1. ABC companys cost function for the next four months is C= 500,000 + 5q.

Required:
The break-even dollar volume of sales if the selling price is Birr 6 per unit.
What would be the companys cost if it decided to shut down operations for the next four months?
If, b/s of a strike, the most the company can produce is 100,000 units, should it shut down? Why or why not?

what is the answer

Answer

To find the break-even dollar volume of sales, we need to set the cost function equal to the total revenue function.

Given:
Cost function: C = 500,000 + 5q
Selling price per unit: 6 Birr

To find the break-even point, we need to set the cost equal to the revenue:
Cost = Revenue

500,000 + 5q = 6q

Rearranging the equation:
500,000 = q

The break-even dollar volume of sales would be 500,000 Birr.

To find the cost if the company decides to shut down operations for the next four months, we need to substitute q = 0 into the cost function:
C = 500,000 + 5(0)
C = 500,000

The cost would be 500,000 Birr if the company decided to shut down operations for the next four months.

If, due to a strike, the company can produce a maximum of 100,000 units, we can substitute q = 100,000 into the cost function to find the cost:
C = 500,000 + 5(100,000)
C = 500,000 + 500,000
C = 1,000,000

The cost would be 1,000,000 Birr if the company produces 100,000 units due to the strike.

The decision to shut down depends on whether the cost of producing 100,000 units exceeds the revenue from selling those units.
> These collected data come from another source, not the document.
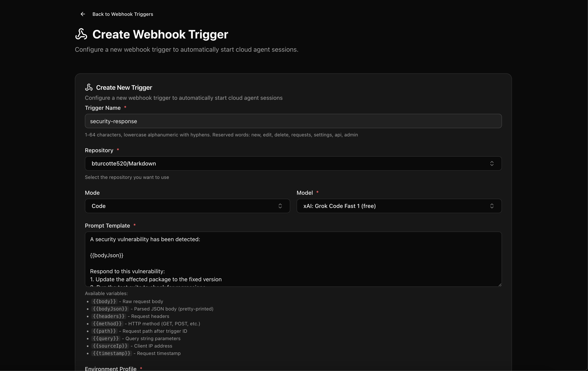Click the Trigger Name input field

[x=293, y=121]
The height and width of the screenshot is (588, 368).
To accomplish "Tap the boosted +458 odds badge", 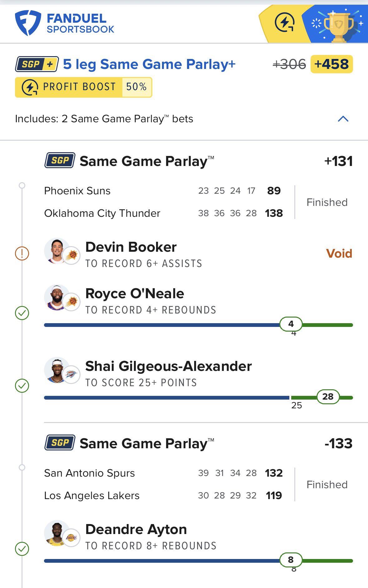I will point(331,64).
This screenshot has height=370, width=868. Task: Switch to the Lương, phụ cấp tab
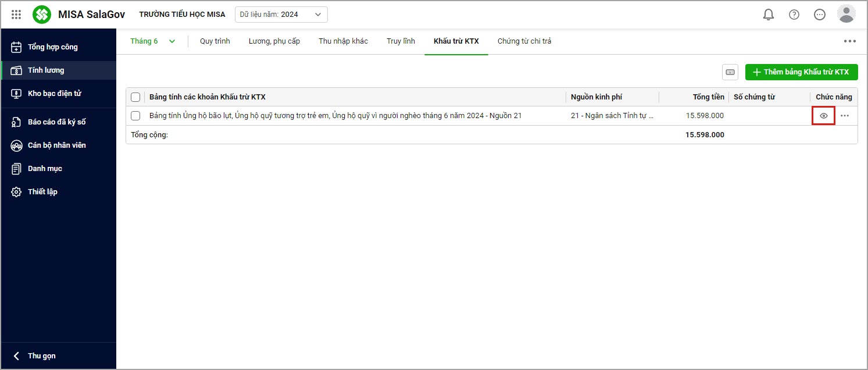pyautogui.click(x=274, y=41)
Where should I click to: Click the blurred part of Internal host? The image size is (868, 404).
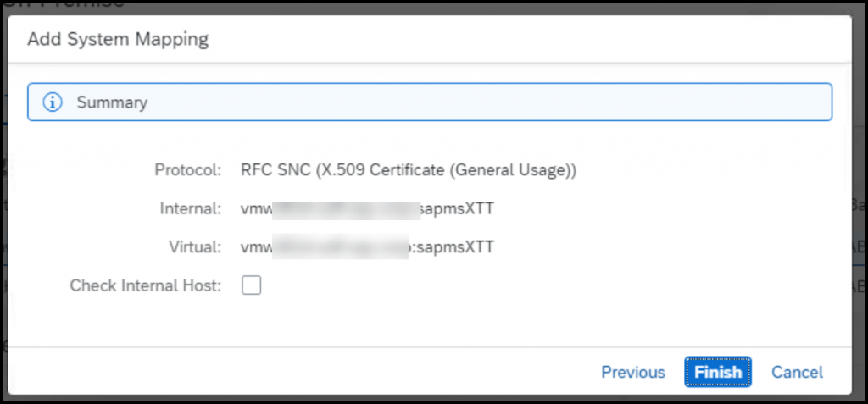tap(347, 210)
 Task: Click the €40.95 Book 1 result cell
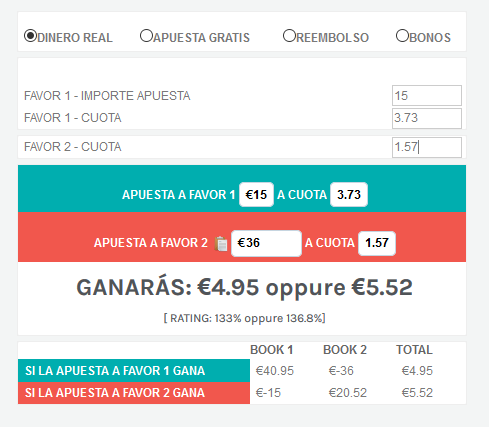[x=275, y=371]
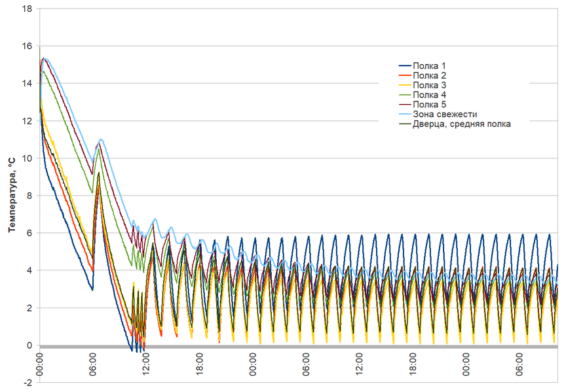Click the first 00:00 time axis label
566x392 pixels.
click(x=40, y=365)
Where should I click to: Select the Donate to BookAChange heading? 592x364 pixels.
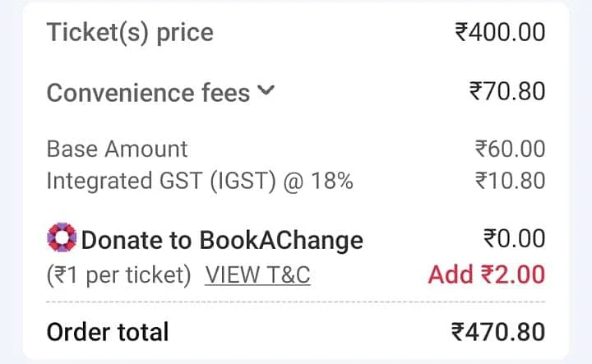pyautogui.click(x=222, y=241)
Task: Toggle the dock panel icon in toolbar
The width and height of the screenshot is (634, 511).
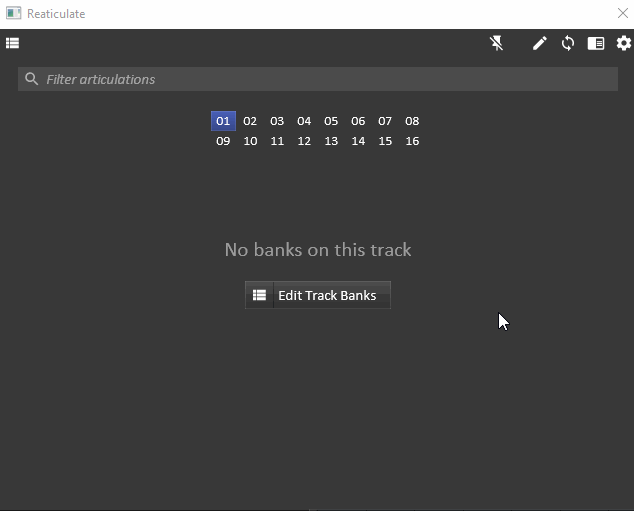Action: click(x=596, y=43)
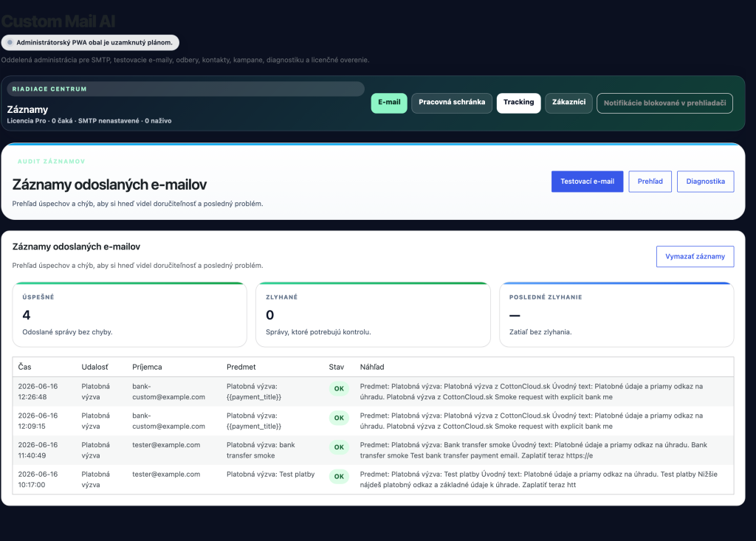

It is not possible to determine this without additional information about the revenue function or the selling price of the units.

To find the break-even dollar volume of sales, we need to find the quantity at which the company's revenue equals its cost. In this case, the selling price is Birr 6 per unit, and the cost function is given as C = 500,000 + 5q.

1. Break-even volume of sales:
To find the break-even volume, set the revenue equal to the cost:
Revenue = Selling price per unit * Quantity = 6q
Cost = 500,000 + 5q
To find the break-even point, equate the revenue and cost:
6q = 500,000 + 5q
Simplifying the equation:
q = 500,000

The break-even dollar volume of sales would be 500,000 units.

2. Cost if the company shuts down operations:
If the company decides to shut down operations, there will be no production, and therefore no quantity (q). To find the cost in this scenario, substitute q = 0 into the cost function:
C = 500,000 + 5(0)
C = 500,000

The company's cost would be Birr 500,000 if it decided to shut down operations for the next four months.

3. Production limit due to strike:
If the maximum the company can produce due to the strike is 100,000 units, we need to compare the cost of production with the cost of shutting down. Calculate the cost for producing 100,000 units:
C = 500,000 + 5(100,000)
C = 500,000 + 500,000
C = 1,000,000

The cost of production with a limit of 100,000 units is Birr 1,000,000.

Now, compare the cost of shutting down, which is Birr 500,000, with the cost of production, which is Birr 1,000,000. In this case, the cost of production is higher than the cost of shutting down.

Therefore, it is more cost-effective for the company to shut down operations because the cost of production is greater than the cost of shutting down.